Personal information
- Born: 1998 (age 27–28)

Sport
- Sport: Orienteering; Athletics (long-distance running);
- Club: Helsingin Suunnistajat;

Medal record
Representing Finland
Men's orienteering
World Championships
| Silver medal – second place | 2024 Edinburgh | Sprint relay |
European Championships
| Bronze medal – third place | 2023 Verona | Sprint |
| Bronze medal – third place | 2023 Verona | Mixed sprint relay |

= Tuomas Heikkilä =

Finnish orienteer (born 1998)

Tuomas Heikkilä (born 1998) is a Finnish orienteering competitor and long-distance runner. His achievements in orienteering include winning national title, and bronze medals at the European Orienteering Championships.

==Sports career==

Born in 1998, Heikkilä competes in orienteering, representing the club Helsingin Suunnistajat.
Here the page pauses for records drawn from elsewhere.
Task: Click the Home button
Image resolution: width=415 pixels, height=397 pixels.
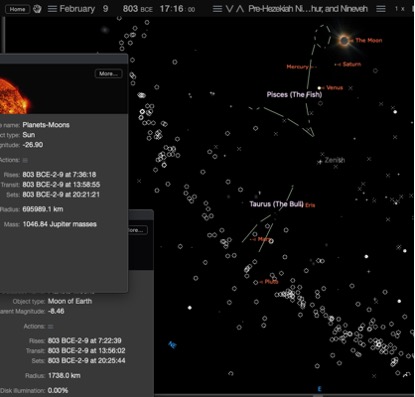Action: click(17, 9)
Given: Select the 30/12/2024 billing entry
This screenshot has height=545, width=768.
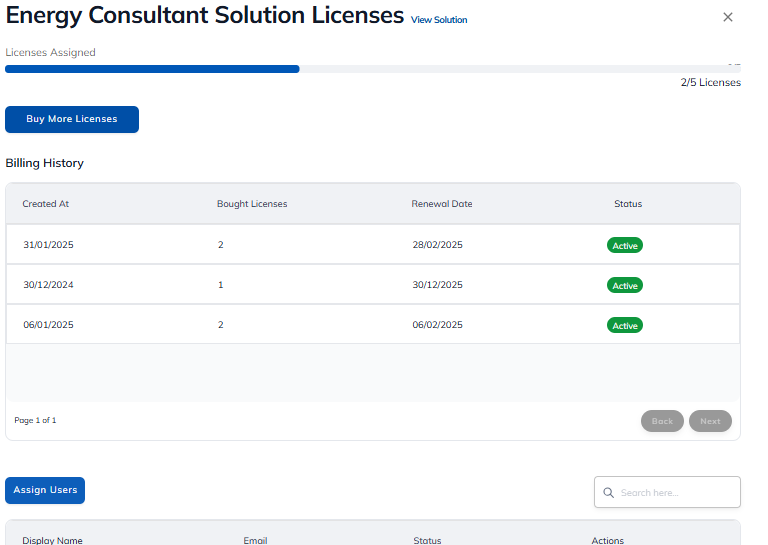Looking at the screenshot, I should (x=48, y=285).
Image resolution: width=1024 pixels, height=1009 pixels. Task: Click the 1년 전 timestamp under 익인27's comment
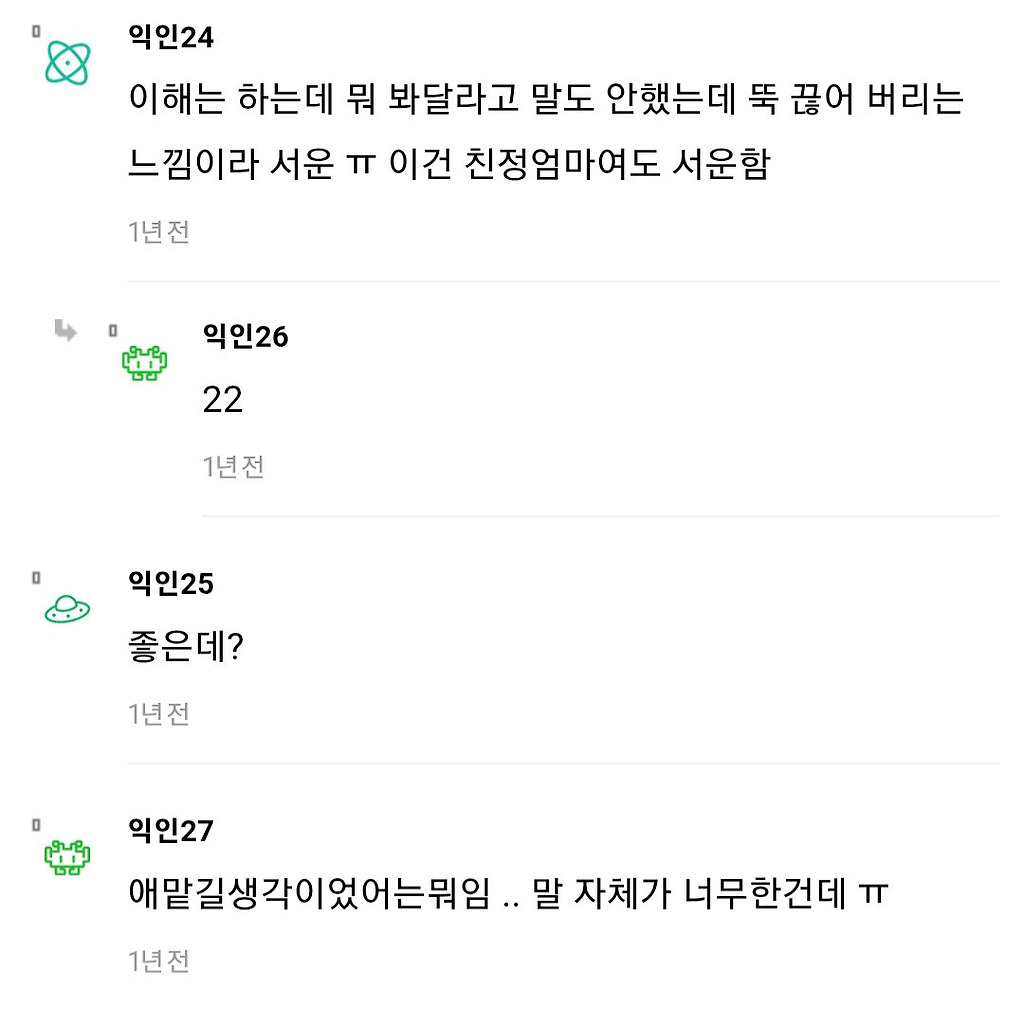coord(159,961)
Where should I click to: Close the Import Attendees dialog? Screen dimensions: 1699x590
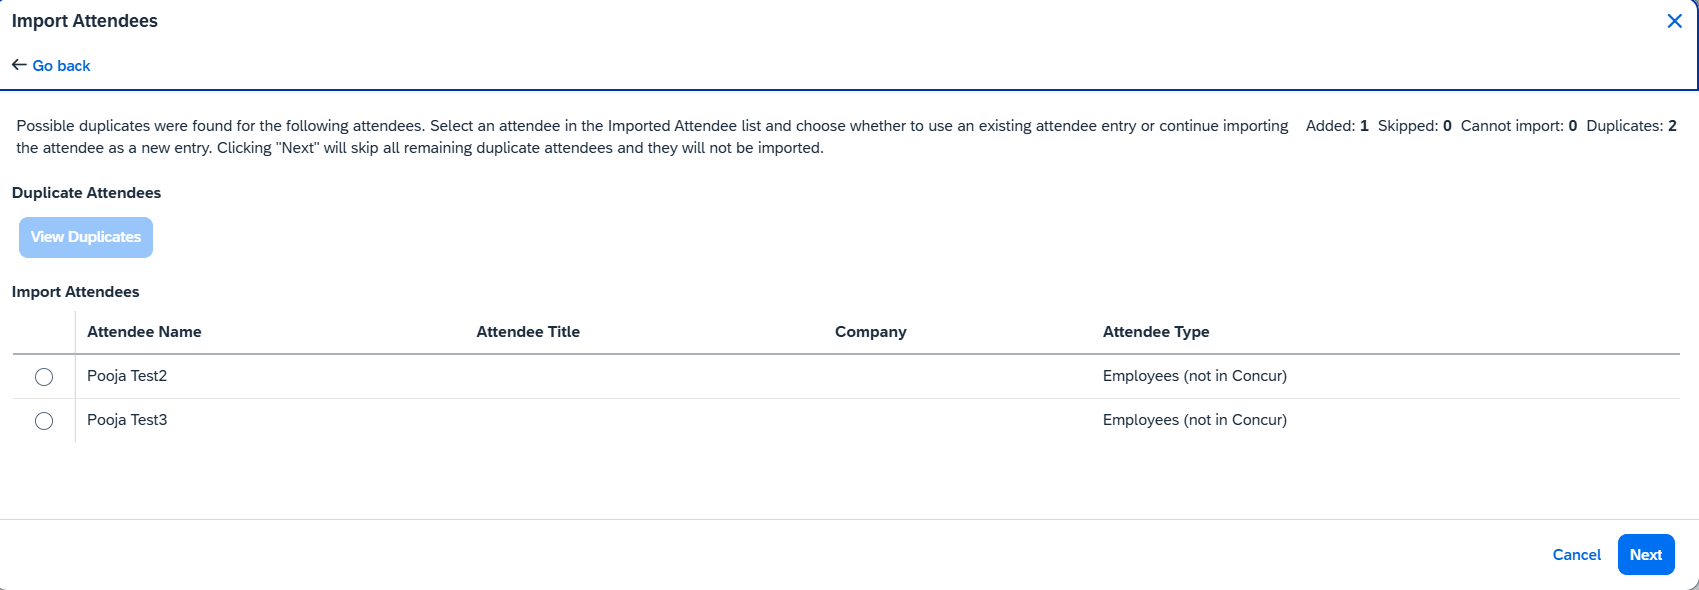tap(1674, 21)
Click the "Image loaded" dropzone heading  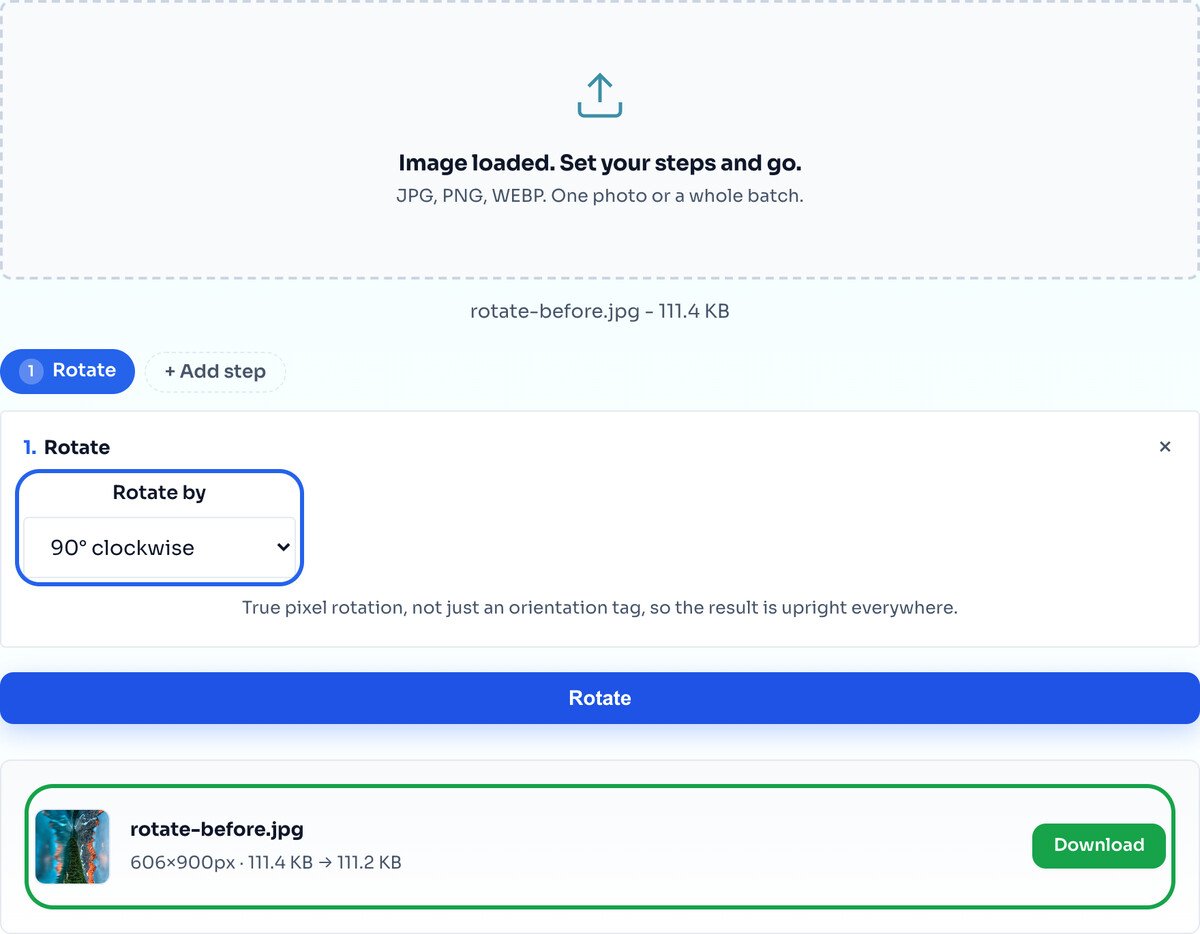pyautogui.click(x=600, y=163)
He also competes in athletics, in long-distance running.

===2023===
Heikkilä won a bronze medal in sprint at the 2023 European Orienteering Championships, one second behind silver medalist Kasper Fosser, and one second ahead of Martin Regborn and Ralph Street. At the same championships he won a bronze medal in the mixed relay, with the Finnish team. In 2023 he also won the national title in sprint orienteering.

===2024===
Competing at the 2024 World Orienteering Championships in Edinburgh, he qualified for the sprint final, where he placed eighth.

===2026===
In July 2026 Heikkilä won a bronze medal in individual sprint at the 2026 World Orienteering Championships in Genova.